5 Venetoclax in Multiple Myeloma

MM is characterized by a relapsing course that necessitates introduction of novel therapies with alternative mechanisms of action. Venetoclax has demonstrated activity in early-phase studies and appears to have efficacy in MM that harbors t(11;14), thought to be due to the relatively higher expression of BCL-2, compared with BCL-XL or MCL-1 [42, 43]. Kumar et al. evaluated venetoclax up to doses of 1200 mg in previously treated MM patients, who had received a median of 5 prior therapies, and reported on the safety and tolerability of the relatively higher dose [43]. The observation that higher MCL-1 expression leads to treatment resistance and correlates with reduced efficacy of venetoclax prompted combination studies with bortezomib, which has been shown to reduce MCL-1 levels in xenograft models of MM [44]. In a phase I study of the combination of bortezomib with venetoclax and dexamethasone, in 66 patients treated with a median of 3 prior therapies, the ORR was 44/66 (67%), with 42% having achieved a very good partial response, or better (≥VGPR) [45]. In patients who were not refractory to bortezomib, the ORR was 97% and 73% ≥VGPR. There was a correlation between bcl2 gene expression and efficacy of the combination, with an ORR of 94% and 59% in high expressers and low expressers, respectively.
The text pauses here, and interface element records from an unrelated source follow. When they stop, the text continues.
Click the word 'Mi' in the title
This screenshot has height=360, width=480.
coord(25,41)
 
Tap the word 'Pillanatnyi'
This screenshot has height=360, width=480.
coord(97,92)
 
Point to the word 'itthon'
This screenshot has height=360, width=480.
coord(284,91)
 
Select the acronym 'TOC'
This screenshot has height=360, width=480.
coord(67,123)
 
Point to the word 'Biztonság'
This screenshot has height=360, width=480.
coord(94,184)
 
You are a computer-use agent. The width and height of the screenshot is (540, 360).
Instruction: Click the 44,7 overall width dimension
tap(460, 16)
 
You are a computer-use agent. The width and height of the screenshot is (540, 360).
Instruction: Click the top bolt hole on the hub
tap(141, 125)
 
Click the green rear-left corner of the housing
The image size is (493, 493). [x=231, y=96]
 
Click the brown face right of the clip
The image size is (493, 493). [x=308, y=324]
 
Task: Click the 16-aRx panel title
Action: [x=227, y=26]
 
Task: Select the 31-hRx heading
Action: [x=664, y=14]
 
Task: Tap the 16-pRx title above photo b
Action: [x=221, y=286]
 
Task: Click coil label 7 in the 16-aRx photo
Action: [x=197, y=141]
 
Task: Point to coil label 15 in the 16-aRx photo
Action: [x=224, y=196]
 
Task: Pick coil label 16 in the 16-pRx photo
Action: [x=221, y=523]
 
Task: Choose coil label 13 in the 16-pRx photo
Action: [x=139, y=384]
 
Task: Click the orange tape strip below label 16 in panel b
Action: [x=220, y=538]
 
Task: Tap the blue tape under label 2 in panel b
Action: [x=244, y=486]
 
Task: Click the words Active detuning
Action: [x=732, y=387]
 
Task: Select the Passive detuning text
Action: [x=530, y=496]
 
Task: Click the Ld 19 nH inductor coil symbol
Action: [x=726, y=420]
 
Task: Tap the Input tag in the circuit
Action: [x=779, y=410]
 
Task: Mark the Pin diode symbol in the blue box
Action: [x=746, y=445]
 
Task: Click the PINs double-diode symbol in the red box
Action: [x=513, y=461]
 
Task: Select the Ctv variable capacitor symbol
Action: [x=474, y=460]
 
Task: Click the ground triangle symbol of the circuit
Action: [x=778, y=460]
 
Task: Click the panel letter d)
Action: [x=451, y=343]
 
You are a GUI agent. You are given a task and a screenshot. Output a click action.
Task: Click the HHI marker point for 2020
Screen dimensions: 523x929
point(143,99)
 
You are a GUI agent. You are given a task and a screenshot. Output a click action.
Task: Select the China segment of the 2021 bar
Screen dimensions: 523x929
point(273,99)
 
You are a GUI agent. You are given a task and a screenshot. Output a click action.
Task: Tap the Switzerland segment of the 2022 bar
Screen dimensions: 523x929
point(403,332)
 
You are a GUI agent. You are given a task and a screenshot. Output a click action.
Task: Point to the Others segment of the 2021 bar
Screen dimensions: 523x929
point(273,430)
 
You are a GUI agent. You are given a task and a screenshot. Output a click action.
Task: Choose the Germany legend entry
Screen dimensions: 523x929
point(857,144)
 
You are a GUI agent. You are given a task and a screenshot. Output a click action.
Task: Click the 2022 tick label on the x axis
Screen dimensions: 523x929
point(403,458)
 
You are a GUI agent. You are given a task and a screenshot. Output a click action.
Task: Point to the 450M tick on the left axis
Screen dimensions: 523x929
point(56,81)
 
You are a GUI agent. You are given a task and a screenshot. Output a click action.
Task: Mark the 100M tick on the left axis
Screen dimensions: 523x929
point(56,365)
These impressive results have led to a phase III trial of the triplet regimen in MM. Evaluation of combination strategies in MM are ongoing and with the recognition of biomarkers predicting response to the BCL-2 inhibitor, it may be possible to select MM patients who are likely to benefit from these strategies.
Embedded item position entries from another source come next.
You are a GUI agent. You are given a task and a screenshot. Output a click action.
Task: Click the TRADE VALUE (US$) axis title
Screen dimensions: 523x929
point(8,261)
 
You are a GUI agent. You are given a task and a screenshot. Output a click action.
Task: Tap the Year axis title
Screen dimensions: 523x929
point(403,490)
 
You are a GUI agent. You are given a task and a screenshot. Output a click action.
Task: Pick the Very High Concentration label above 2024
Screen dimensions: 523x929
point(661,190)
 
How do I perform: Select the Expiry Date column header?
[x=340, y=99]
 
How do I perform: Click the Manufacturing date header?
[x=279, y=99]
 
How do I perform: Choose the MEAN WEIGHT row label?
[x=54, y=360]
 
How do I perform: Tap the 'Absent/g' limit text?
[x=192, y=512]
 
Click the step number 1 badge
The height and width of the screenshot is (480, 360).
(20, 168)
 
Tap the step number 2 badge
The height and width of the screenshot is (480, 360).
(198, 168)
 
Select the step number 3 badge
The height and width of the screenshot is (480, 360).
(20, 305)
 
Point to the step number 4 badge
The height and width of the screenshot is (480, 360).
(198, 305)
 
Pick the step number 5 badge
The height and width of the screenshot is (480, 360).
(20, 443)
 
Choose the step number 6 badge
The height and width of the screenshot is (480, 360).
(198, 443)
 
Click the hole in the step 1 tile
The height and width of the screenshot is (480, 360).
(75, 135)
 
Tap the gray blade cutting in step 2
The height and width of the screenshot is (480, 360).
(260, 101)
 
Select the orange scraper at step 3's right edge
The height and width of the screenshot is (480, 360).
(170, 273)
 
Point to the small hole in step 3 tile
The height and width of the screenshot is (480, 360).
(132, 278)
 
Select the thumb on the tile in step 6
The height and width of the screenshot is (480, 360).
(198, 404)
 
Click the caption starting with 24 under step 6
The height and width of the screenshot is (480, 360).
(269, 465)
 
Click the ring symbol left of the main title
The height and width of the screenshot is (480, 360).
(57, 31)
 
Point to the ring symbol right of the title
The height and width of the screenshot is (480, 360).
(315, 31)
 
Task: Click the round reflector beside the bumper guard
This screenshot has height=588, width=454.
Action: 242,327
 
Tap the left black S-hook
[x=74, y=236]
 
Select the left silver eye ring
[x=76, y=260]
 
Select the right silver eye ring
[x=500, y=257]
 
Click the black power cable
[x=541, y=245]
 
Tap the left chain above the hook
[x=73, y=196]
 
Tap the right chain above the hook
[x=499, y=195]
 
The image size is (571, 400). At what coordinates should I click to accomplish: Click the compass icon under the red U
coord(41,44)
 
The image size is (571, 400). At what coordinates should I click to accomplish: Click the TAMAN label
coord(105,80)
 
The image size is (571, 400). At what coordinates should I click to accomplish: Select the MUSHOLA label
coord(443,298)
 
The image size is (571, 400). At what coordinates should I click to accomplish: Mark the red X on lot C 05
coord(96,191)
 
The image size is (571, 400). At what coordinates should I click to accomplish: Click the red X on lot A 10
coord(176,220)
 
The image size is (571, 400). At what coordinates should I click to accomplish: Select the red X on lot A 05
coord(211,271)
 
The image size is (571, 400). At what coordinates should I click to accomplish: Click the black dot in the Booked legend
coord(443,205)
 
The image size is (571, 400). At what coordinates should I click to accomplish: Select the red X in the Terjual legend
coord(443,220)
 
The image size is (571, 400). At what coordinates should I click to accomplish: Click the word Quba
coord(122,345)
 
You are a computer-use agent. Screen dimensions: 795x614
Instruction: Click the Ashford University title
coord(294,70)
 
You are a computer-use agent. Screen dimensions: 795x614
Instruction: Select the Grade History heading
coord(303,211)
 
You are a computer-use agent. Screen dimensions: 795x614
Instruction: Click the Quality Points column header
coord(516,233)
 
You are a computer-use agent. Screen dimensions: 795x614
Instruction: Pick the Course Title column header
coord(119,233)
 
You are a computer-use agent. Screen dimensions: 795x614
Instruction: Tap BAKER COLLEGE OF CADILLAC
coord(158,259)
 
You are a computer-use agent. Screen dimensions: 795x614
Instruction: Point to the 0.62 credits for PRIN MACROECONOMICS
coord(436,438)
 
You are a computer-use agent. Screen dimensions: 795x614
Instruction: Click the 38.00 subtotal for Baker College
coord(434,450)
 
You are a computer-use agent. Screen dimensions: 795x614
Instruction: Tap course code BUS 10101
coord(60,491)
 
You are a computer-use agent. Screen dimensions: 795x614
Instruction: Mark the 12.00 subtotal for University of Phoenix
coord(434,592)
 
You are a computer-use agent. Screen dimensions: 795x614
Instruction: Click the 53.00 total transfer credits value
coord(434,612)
6 Next-Generation BCL-2 inhibitors

With BH3 mimetic profiling of hematologic malignancies it has been increasingly apparent that resistance to specific BCL-2 inhibitors may be due to the dominant effects of other BH3 protein members. Given the marked success of venetoclax in some hematologic subtypes, there has been a strong impetus to develop BCL-2 inhibitors with greater activity and agents that target more than one contributor to apoptosis resistance. The agents outlined in Table 3 highlight some of the compounds in development in hematologic and solid malignancies.
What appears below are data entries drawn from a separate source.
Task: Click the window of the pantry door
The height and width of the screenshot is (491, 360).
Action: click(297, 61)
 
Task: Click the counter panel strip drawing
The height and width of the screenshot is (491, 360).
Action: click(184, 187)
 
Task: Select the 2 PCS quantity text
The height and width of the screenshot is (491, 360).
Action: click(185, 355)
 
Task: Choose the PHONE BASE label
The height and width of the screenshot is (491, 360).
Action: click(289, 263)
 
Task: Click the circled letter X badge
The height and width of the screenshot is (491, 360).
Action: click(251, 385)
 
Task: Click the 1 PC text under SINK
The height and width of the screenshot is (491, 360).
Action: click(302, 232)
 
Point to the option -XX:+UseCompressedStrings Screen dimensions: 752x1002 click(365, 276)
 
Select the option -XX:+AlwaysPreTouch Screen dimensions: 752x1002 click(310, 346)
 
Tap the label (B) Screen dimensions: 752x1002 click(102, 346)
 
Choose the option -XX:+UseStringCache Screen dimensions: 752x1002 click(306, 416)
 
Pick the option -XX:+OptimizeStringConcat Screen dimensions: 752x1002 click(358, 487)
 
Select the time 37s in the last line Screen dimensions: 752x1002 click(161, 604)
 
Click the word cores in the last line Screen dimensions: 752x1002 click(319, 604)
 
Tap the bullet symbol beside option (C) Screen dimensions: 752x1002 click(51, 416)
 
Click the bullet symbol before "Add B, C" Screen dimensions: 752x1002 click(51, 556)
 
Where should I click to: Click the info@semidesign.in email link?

Table 3. Next-generation BH3 mimetics

7 Conclusions

Venetoclax has been the first highly successful BCL-2 inhibitor to be used as a cancer therapeutic and has paved the way for other inhibitors of BCL-2 family proteins, as well as combination strategies with both novel agents and traditional chemotherapy. Thus far, impressive activity has been demonstrated in CLL, MCL, and MM, with less robust single-agent activity seen in FL and DLBCL. The reliance on BCL-2 for survival has been demonstrated across hematologic malignancies, including highly treatment-refractory diseases such as AML. The variability in responses to venetoclax across malignancies underscores the relevance of biomarkers for sensitivity to BCL-2 inhibition, and investigation of the complex interplay of BCL-2 proteins in evasion of cell death. “Dynamic BH3 profiling” (DBP) is one potential method of interrogation of apoptotic pathways in living patients’ cells, and may yield valuable insight into the mechanisms by which malignant cells are resistant to specific inhibitors of BCL-2, despite overexpression of the BCL-2 protein [46]. Very well tolerated overall, venetoclax has some important safety concerns; however, with appropriate risk stratification and management, TLS risk can be reduced. Demonstration of MRD negativity is one of the most promising aspects of therapy with the BCL-2 inhibitor in CLL and raises expectations for highly effective, truncated strategies, heralding a shift away from indefinite treatment with targeted agents in some patients.